CONSIGNE ÉCRITE A —
Dans les entrées, reprenez les lignes qui vont du début jusqu'à la ligne contenant « coord(1011,320) », celle-ci comprise, en remplaçant « screenshot » par « image » sans rien changer d'autre. Ne mettez pas les images dans la réponse.

EXTRAIT DU DOCUMENT —
►

Lettre ouverte à l’ambassadrice à l’ONU Nikki Haley au sujet de notre rapport sur l’apartheid en Israël

Au lieu de répondre à celui-ci par une critique constructive, vous avez lancé des attaques diffamatoires envers toutes les personnes concernées.

Madame l’Ambassadrice :

Nous avons été profondément déçus par votre réponse à notre rapport, LesPratiques israéliennes envers les Palestiniens et la Question de l’Apartheid, et particulièrement par le rejet de celui-ci en tant que “propagande anti-israélienne » quelques heures après sa parution. La Commission Economique et Sociale des Nations Unies pour l’Asie Occidentale (CESAO) nous à invités à entreprendre une étude savante complète. Son objectif principal était de vérifier si les politiques et pratiques israéliennes imposées aux Palestiniens relèvent de la définition de l’apartheid établie par le droit international. Nous avons fait de notre mieux pour mener l’étude avec le soin et la rigueur qui incombent moralement dans une telle tâche importante, et bien sûr nous faisons bon accueil à la critique constructive portant sur la méthode ou sur l’analyse utilisées pour le rapport (ce pour quoi nous avons aussi sollicité plusieurs éminents chercheurs avant sa parution). Jusqu’ici nous n’avons reçu aucun renseignement relevant les lacunes que vous avez trouvé dans le rapport ou précisant de quelle manière il pourrait avoir manqué de se conformer aux normes scientifiques de rigueur.

Au lieu de ceci, vous ne vous êtes pas gênée de fustiger l’ONU pour avoir commandé le rapport et nous-mêmes pour en avoir été les auteurs. Vous avez lancé des attaques diffamatoires envers toutes les personnes concernées, destinées à discréditer et à calomnier les messagers au lieu d’expliquer vos critiques du message. Les attaques ad hominem sont habituellement la tactique de ceux qui sont assez envahi par le zèle politique pour avoir en horreur une discussion rationnelle. Nous supposons que vous ne souhaiteriez pas normalement donner cette impression de vous-même et votre équipe, ou présenter au monde la diplomatie des USA sous un tel jour. Pourtant, vos déclarations sur notre étude, telles que rapportées dans les médias, donnent assurément cette impression.

Nous avons particulièrement troublés par l’extraordinaire pression que votre bureau a exercé sur le secrétaire général de l’ONU, António Guterres, l’amenant apparemment à ordonner d’abord le retrait du rapport du site Internet du CESAO et à accepter ensuite la démission de la distinguée et hautement respectée secrétaire exécutive du CESAO, Rima Khalaf, qu’elle a présentée par principe au lieu de désavouer un rapport dont elle estimait qu’il avait respecté les normes scientifiques, qu’il avait défendu les principes de la Charte des Nations Unies et du droit international, et qu’il avait donné lieu à des constatations et à des recommandations essentielles pour les procédures de l’ONU.

◄

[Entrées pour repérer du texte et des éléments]
►

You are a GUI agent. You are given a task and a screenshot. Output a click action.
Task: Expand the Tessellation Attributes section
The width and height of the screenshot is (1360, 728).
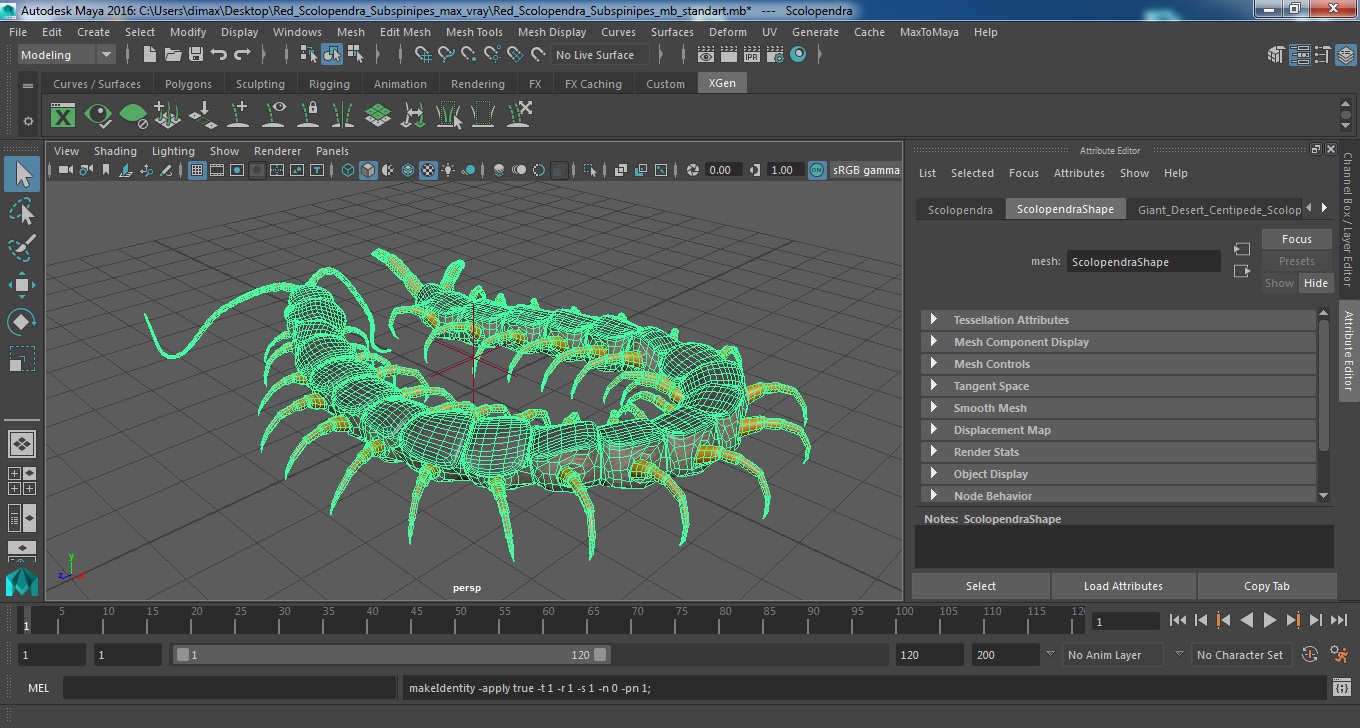coord(1011,320)
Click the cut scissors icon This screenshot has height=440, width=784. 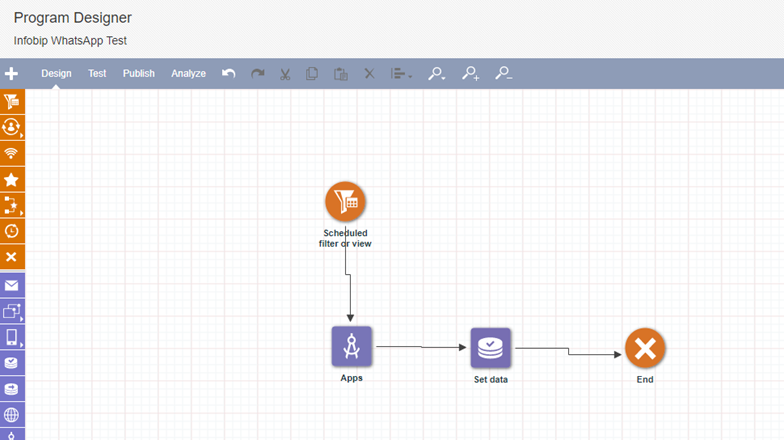click(285, 74)
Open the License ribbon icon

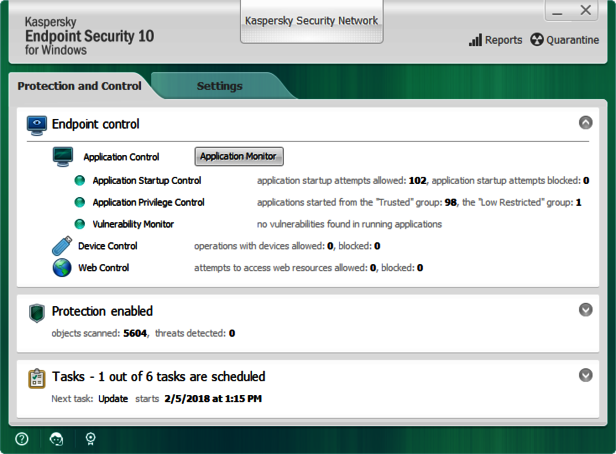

◄

CONSIGNE ÉCRITE B —
Reproduisez le passage de la lettre ouverte compris entre « Lettre ouverte à » et « les personnes concernées. », ces deux passages compris.

RÉPONSE COMPLÈTE A —
You are a GUI agent. You are given a task and a image. Output a click action.
Task: Expand the Tessellation Attributes section
The width and height of the image is (1360, 728).
coord(1011,320)

RÉPONSE COMPLÈTE B —
Lettre ouverte à l’ambassadrice à l’ONU Nikki Haley au sujet de notre rapport sur l’apartheid en Israël

Au lieu de répondre à celui-ci par une critique constructive, vous avez lancé des attaques diffamatoires envers toutes les personnes concernées.